E’ ovvio: il corpo e il suo sistema si devono adattare al nuovo clima molto più rigido, i nostri regolatori interni cambiano la modulazione del battito cardiaco e sintonizzano tutto il sistema di circolazione con il nuovo ambiente. Ma è questione di secondi o, per i meno esperti o per quelli alle prime armi, di qualche minuto. Dopo, il ritmo del cuore e della respirazione ritornano normali, in assetto e si può nuotare tranquillamente”.

D. Altre regole nate dall’esperienza di questi anni?

R. “L’invernale esperto sa che da quel momento in poi è lui stesso a decidere quanto e come muoversi nell’acqua e sopratutto per quanto tempo. Esiste come un termometro interno che segnala un possibile disagio e quindi la necessità di uscire, ma abitualmente la tribù dei nuotatori a bassa temperatura sa che il limite viene dettato più da un ragionamento che dal senso del freddo”.

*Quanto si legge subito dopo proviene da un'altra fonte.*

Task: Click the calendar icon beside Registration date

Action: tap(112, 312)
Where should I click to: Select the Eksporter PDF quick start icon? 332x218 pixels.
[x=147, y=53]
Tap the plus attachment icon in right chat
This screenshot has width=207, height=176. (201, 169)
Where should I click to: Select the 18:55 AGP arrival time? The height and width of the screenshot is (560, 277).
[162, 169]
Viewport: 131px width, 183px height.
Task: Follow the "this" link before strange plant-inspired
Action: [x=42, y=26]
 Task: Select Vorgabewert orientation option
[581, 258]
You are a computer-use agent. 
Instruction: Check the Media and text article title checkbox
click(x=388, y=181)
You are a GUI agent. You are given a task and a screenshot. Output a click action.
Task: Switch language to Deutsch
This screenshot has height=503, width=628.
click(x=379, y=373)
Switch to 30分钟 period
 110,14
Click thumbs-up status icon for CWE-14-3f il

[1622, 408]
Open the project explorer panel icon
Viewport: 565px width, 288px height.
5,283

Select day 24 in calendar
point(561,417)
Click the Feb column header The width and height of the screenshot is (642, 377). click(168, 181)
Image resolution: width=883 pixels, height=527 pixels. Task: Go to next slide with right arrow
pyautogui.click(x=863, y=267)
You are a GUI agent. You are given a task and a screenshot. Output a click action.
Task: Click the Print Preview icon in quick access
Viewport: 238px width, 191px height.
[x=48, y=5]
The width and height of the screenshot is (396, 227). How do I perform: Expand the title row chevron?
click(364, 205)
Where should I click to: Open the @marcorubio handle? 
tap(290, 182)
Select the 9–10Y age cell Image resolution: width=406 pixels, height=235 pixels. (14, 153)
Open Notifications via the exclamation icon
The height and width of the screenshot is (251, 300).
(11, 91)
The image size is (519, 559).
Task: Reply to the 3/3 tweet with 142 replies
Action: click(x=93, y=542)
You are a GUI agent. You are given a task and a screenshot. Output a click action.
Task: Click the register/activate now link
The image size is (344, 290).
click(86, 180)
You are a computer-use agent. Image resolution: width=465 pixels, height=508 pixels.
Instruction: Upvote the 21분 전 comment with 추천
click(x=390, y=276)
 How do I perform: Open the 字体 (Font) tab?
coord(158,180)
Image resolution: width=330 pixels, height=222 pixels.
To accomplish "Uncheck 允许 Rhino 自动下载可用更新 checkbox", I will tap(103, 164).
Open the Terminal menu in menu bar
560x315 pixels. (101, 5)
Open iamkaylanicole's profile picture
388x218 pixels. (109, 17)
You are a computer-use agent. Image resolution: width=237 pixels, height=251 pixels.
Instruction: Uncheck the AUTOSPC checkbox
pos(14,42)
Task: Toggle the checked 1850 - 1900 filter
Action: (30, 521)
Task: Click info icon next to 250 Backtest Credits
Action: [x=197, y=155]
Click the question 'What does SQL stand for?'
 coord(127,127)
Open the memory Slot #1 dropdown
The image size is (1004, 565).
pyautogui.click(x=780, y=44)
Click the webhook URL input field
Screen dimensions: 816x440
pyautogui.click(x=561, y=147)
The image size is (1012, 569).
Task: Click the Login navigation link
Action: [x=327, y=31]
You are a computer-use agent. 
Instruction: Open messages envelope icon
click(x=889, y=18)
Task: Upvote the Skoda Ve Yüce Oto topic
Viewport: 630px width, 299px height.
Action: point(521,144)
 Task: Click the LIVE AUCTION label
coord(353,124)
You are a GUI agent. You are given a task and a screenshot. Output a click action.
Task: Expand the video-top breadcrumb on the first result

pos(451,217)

D. Nell’acqua si raggiunge una sorta di nirvana? 

R. “Raggiunto l’equilibrio, la sensazione di benessere, con il corpo disteso in un mare limpido, come in certe giornate di tramontana pulita, con la visione del fondo, dei pesci che nuotano a sciami colorati, alternata, con il panorama esterno, magari da una parte il sole raso all’orizzonte e dall’altro la costa, la spiaggia, gli scogli, è totalmente appagante!”.

D. Anche uscire dalle onde è un piccolo trauma che dona energia?

R. “L’uscita dal mare d’inverno è forse la sensazione più forte, la più soddisfacente, perché è in quel momento che la scarica di adrenalina raggiunge il suo massimo, si prova un senso di potenza: il freddo assolutamente domato, il sole sulla pelle bagnata, un rinvigorimento globale di tutto il fisico”.

D. E poi gli invernali cosa fanno?

R. “Dopo ci vorrà una doccia calda, molto calda ma non perché si prova freddo, ma per equilibrare tutto l’organismo e il sole, anche quello sbilenco dell’inverno, ristabilirà completamente il grande sbalzo del tuffo”.

D. Grande benessere fisico e psichico, quindi?

R. “Una versione naturale di crioterapia e talassoterapia in grado di curare talune patologie: artrosi, infiammazioni, osteoporosi, cervicale, ecc… Con la vasocostrizione (in mare freddo) e vasodilatazione (quando si esce dal mare), il sangue va ad alimentare il tessuto osseo, con enormi benefici in termini di salute!!!”.

D. Dopo questa intervista, siamo tentati anche noi di far parte della tribù, se ci volete…

R. “La tribù degli invernali sta crescendo nelle città di mare e sulle coste e tuffarsi nell’acqua marina gelata diventa una tendenza, non solo un vezzo, una smargiassata, ma la ricerca di un benessere privato e l’utilizzo di una risorsa che non tutti sanno di avere a disposizione”.